Jesus Gets Famous

Maybe it is the celebrity obsessed culture in which we live, but as I read the lessons for Epiphany 4B this morning, one word jumped out at me like never before: fame.  “At once his fame began to spread throughout the surrounding region of Galilee.”  I began to wonder what that word meant in first century Palestine.  There was not paparazzi, as far as I can tell.  Cameras weren’t invented until 1816.

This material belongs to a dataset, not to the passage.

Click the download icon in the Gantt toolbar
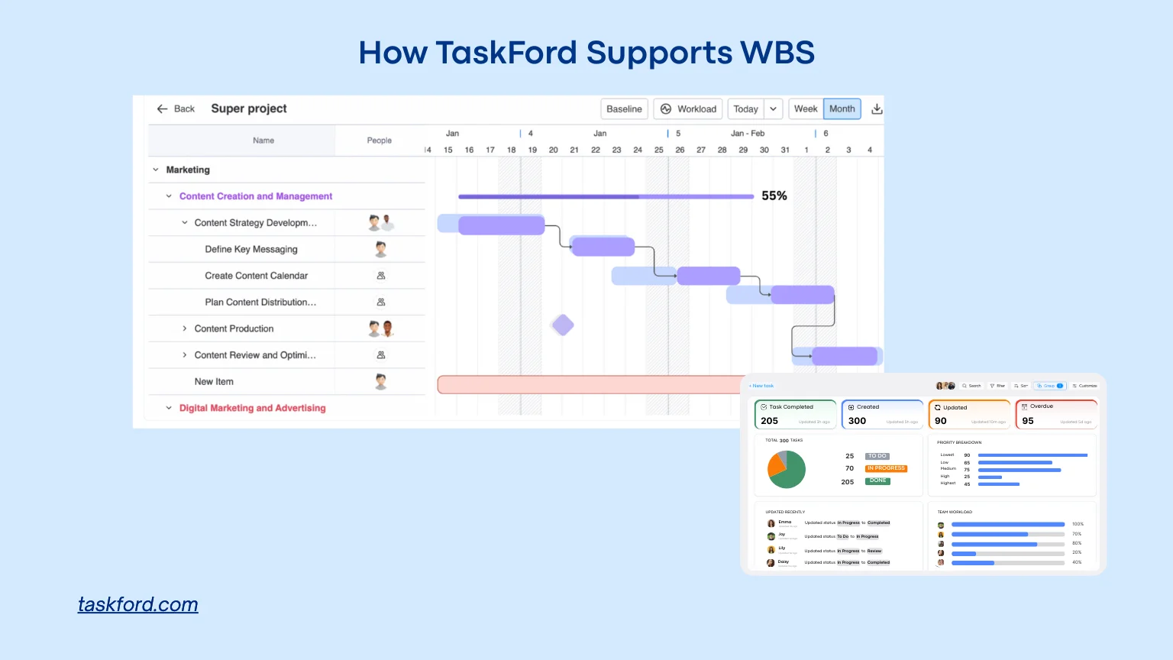Image resolution: width=1173 pixels, height=660 pixels. pyautogui.click(x=877, y=109)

Jesus didn’t face a crowd like this

Like any normal person would, I went digging into the text.  Most of the English translations I looked at, from Young’s Literal to the English Standard Version uses the word “fame.”  Even ol’ King James uses the word.  I wonder what fame meant in 1611?  Anyway, I was not satisfied, so I went into the Greek and found the word translated as fame to be akoe.  In the Greek alphabet is looks more like akon, which sent me down a short Gwen Stefani rabbit hole.  See, Gwen did a song called “Sweet Escape” featuring an R&B artist named Akon.  I had hoped that Akon took this stage name because he was a fan of Mark’s Greek New Testament, but alas, his full name, given by his West African parents is Aliaune Damala Bouga Time Bongo Puru Nacka Lu Lu Lu Badara Akon Thiam.

Where was I?  Right, fame, akoe.  The funny thing about this word is that the definitions for it never mention the word “fame.”  The BibleWorks Greek translation is report, news, or preaching.  The Vulgate, interestingly enough, translates it as rumor.  So where’d we get this word fame?

I’m gonna live forever!

What exactly does it mean that Jesus got famous after this event so early on in Mark’s Gospel?  Let’s look back at the story.  Jesus is baptized by John, driven out into the wilderness by the Spirit where he fasted for forty days, and he returns to town preaching the good news of God, “The time is fulfilled, and the kingdom of God has come near; repent, and believe the good news!”  As he walked and talked, he met four men on the shores of the Sea of Galilee: Simon (Peter), Andrew, James, and John; and invited them to follow him, which they did.  Our story picks up here, as the five of them make their way to Capernaum, the hometown of Simon and Andrew, where on the Sabbath, Jesus, as a visiting Rabbi, was invited to give a word.  The people were amazed by what they heard, he taught with authority that they had never before seen.  Not everyone could handle his teaching however, and a man, possessed by a demon confronted him.  With that same authority, Jesus sent the demon packing, and the crowd is again amazed.  Note what Mark has the crowd saying, “What is this?  A new teaching – with authority!  He command even the unclean spirits and they obey him.”

Jesus gets famous because his words match his actions.  He speaks of repentance and good news: release for the captive, sight for the blind, care for poor; and he lives it by setting free this man who was bound by an unclean spirit just as each of us is bound by sin.  Jesus walked the walk and talked the talk, and he did so with a new authority, one that only comes from an intimate relationship with the Father.  That’s what made him famous or made the news spread about him or had people preaching about him.  Whatever word you choose to describe it, Jesus had the attention of the people because of the authority given to him by his Father in heaven, and his fame spread throughout the surrounding region.